### Requirement
Print all entries below exactly, without images.

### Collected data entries
%%

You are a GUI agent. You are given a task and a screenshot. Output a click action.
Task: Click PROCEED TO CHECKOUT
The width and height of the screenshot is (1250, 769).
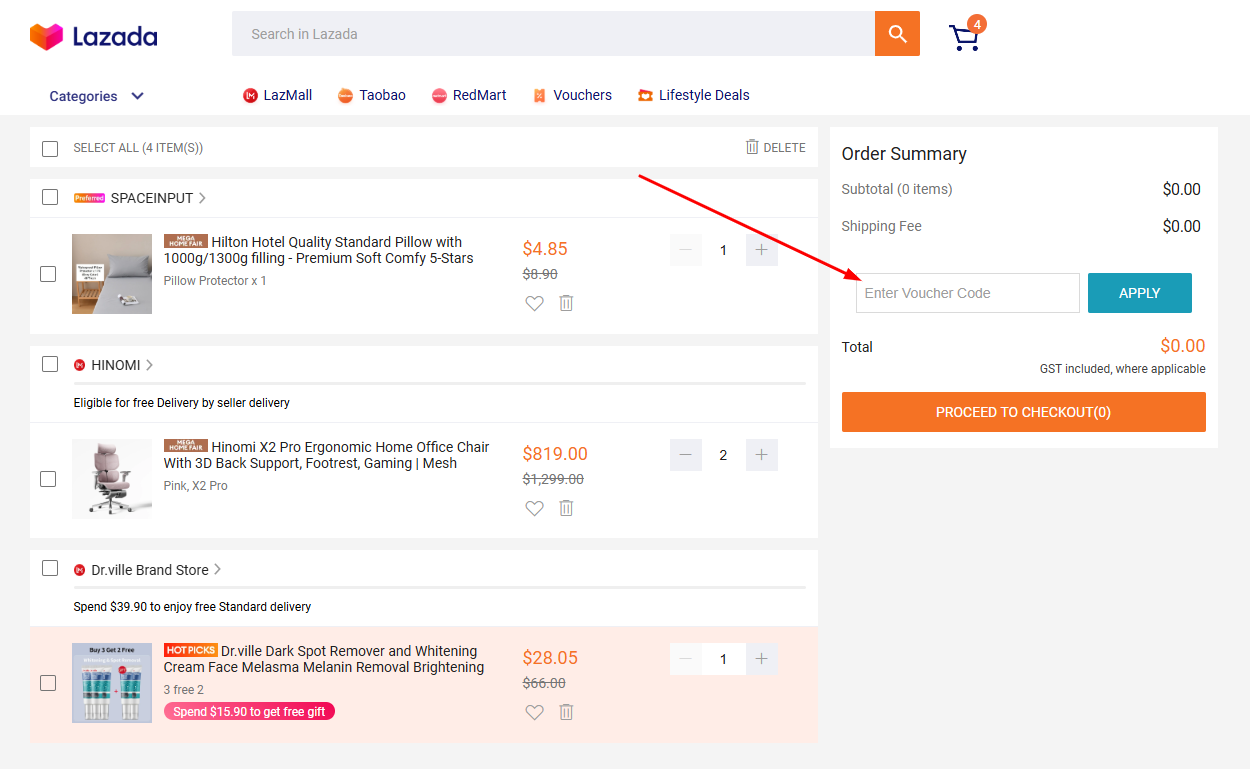pyautogui.click(x=1023, y=411)
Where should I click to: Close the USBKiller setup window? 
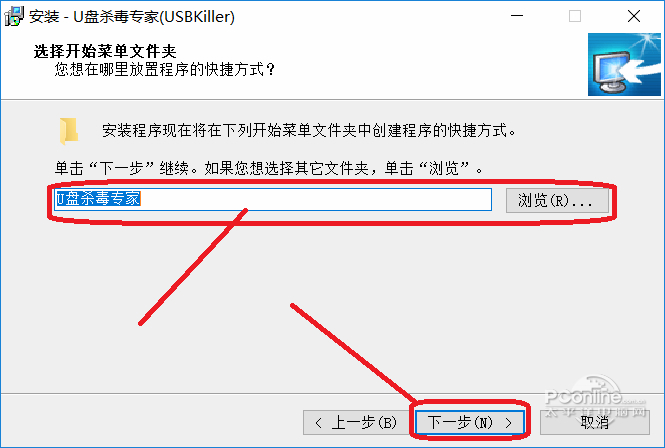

%%

### Task output
You are a GUI agent. You are given a task and a screenshot. Output a click action.
Task: Click PROCEED TO CHECKOUT
The width and height of the screenshot is (1250, 769).
pyautogui.click(x=1023, y=411)
Where should I click to: Close the USBKiller setup window? 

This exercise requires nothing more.